_PROBLEMS AND TASKS:_
(1) Reproduce word for word the part of the post on Cessna Caravan icing problems that opens with the words containing "As a part of" and closes with "related to icing.".
(2) Pick up the post about Cessna Caravan icing problems right after its last sentence and write the next part.

_EXCERPT TO READ:_

As a part of the theory education at my flight school (SAA in Sweden) we are to do a project about something related to aviation. The issue I have decided to investigate is the Cessna Caravan icing problems. I first came across it when reading an article about the Caravan in some magazine and a visit to aviation-safety.net confirmed, indeed there were quite some accidents involving the Caravan and many of them related to icing.
I can see a couple of factors why the Caravan is accident prone.
-The Caravan itself sensitive to any ice accumulated.
-The Commander making 'bad' decisions to take-off into icing conditions. Perhaps stressed or anxious about having to perform a flight even though the weather is marginal.
-The Operator, many accidents seem to strike contractors to majors like FedEx. Do they provide essential training on the Caravan in icing conditions? Contributing, many of them seem to operate the Caravan single pilot.

_DATASET SECTION:_
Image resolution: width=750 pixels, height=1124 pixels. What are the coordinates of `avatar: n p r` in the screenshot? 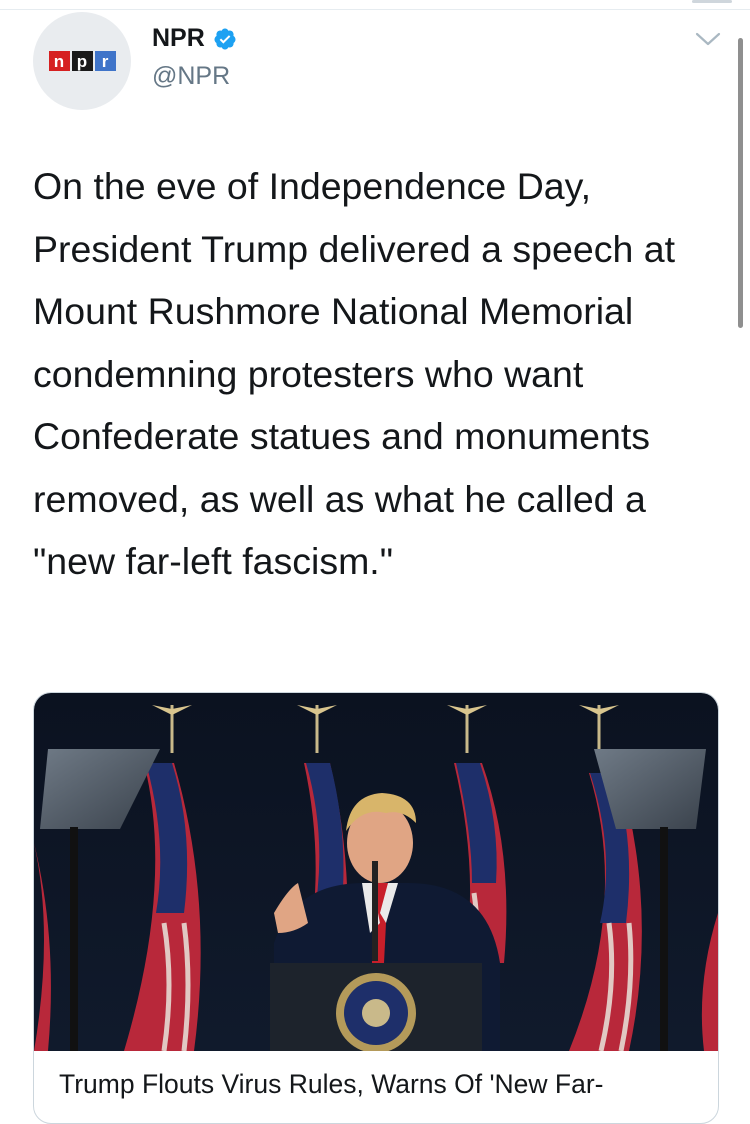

_PER-TASK ANSWERS:_
(1)
As a part of the theory education at my flight school (SAA in Sweden) we are to do a project about something related to aviation. The issue I have decided to investigate is the Cessna Caravan icing problems. I first came across it when reading an article about the Caravan in some magazine and a visit to aviation-safety.net confirmed, indeed there were quite some accidents involving the Caravan and many of them related to icing.

(2)
-The area where many accidents have encountered is north of America and Canada, areas with mountanious terrain, fronts, lows etc.
I fancy the question at issue in a manner it involves both Principles of Flight and Human Performance.
The reason I am writing here is perhaps I could find a real Caravan pilot to share any ideas (if there are any to share?). I am not familiar with the Caravan aerodynamic characteristics, only the basic on how ice affect the performance. Higher stall speed, more drag etc.
Anyone involved in this kind of operation (as described above) or previously involved might have any furhter comments to add as to why the Caravan is so unlucky.
that is a tough certification---If these aforementioned icing incidents are ---continued flights into known icing--- then accidents are inevitable weight increases, drag increases, lift decreases, more power required ---welcome to test pilot school!
if it IS certified then hopefully airworthiness directives have been written and applied or the deicing certification will be downgraded or totally decertified---this seem like an interesting topics I have interest in part 23 icing certification.
All aircraft are sensitive to icing. Cessna produced pilot notices several years ago addressing the need to maintain speed and restrict flap use in ice; these cautions applly to all high wing Cessna's, particularly the 200 series airplanes.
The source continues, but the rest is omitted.